§ **Assignment 1**
In the Dimodal documentation, what does wdiw hold?
§ **Assignment 2**
Copy the Dimodal documentation word for word from "the interval in" to "not be available.".
§ **Assignment 3**
Continue the Dimodal documentation from its last line.

§ **Text**
┄┄┄┄┄┄┄┄┄┄

Interval spacing adds

diw.window

the interval size, as provided by Diopt, which is normally a fraction of the data size but may also be in data points

wdiw

the interval in data points

diw.stID

the first column in the matrix with valid interval spacing; the last valid column is the end of the matrix

Note that the signed row starts one column after the interval spacing, at diw.stID + 1, and runs to the end of the matrix.

The methods return the object, invisibly.

Examples

## We override the analysis option to avoid changepoints,
## which may not be available.
m <- Dimodal(faithful$eruptions, Diopt.local(analysis=c('diw','lp'), diw.window=16))
m$data

Class methods for Diflat Objects

Description

Common functions to handle "Diflat" class results, which store information about local flats and their probability.

Usage

## S3 method for class 'Diflat'
print(x, ...)
## S3 method for class 'Diflat'
summary(object, ...)

┄┄┄┄┄┄┄┄┄┄

§ **Supplied material**

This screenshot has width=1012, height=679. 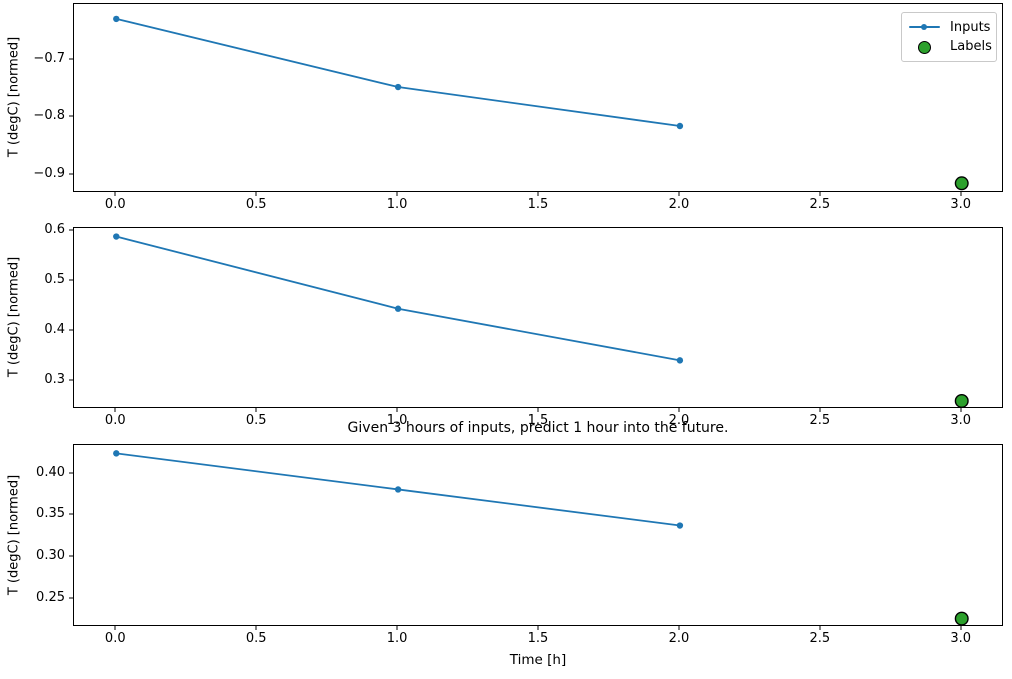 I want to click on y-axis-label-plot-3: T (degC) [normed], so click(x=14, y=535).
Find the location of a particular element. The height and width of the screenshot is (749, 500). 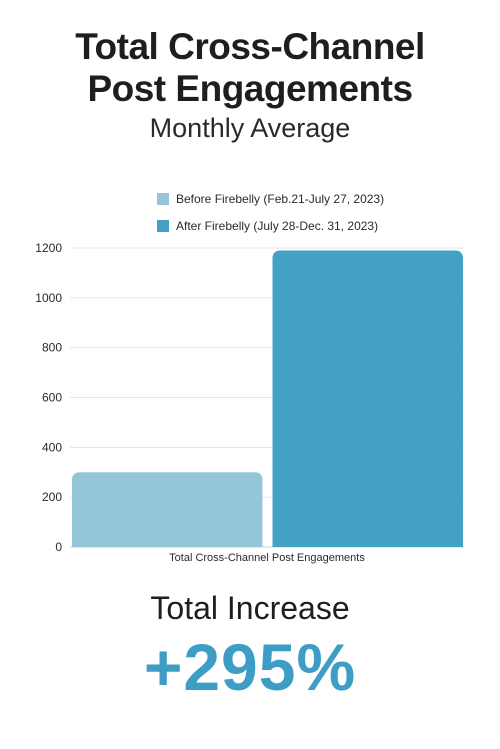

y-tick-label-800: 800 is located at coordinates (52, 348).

┄┄┄┄┄┄┄┄┄┄

§ **Answer section 1**
The interval in data points.

§ **Answer section 2**
the interval in data points

diw.stID

the first column in the matrix with valid interval spacing; the last valid column is the end of the matrix

Note that the signed row starts one column after the interval spacing, at diw.stID + 1, and runs to the end of the matrix.

The methods return the object, invisibly.

Examples

## We override the analysis option to avoid changepoints,
## which may not be available.

§ **Answer section 3**
## S3 method for class 'Diflat'
mark(x, hist=NULL, opt=Diopt(), ...)

Arguments

x

an object of class "Diflat"

object

an object of class "Diflat"

hist

the histogram being marked or NULL for a low-pass or interval spacing graph

opt

local version of options for color scheme

...

extra arguments, ignored for all methods

Details

A ⁠"Diflat"⁠ object is a data frame that describes local flats, including their position or span in the low-pass or interval spacing and the equivalent raw values, their length, and any tests that have run to judge the significance of the feature. The basic information comes from the find.flats detector. The analysis in Dimodal moves the positions to the original data and adds the test results. The class inherits from ⁠"data.frame"⁠.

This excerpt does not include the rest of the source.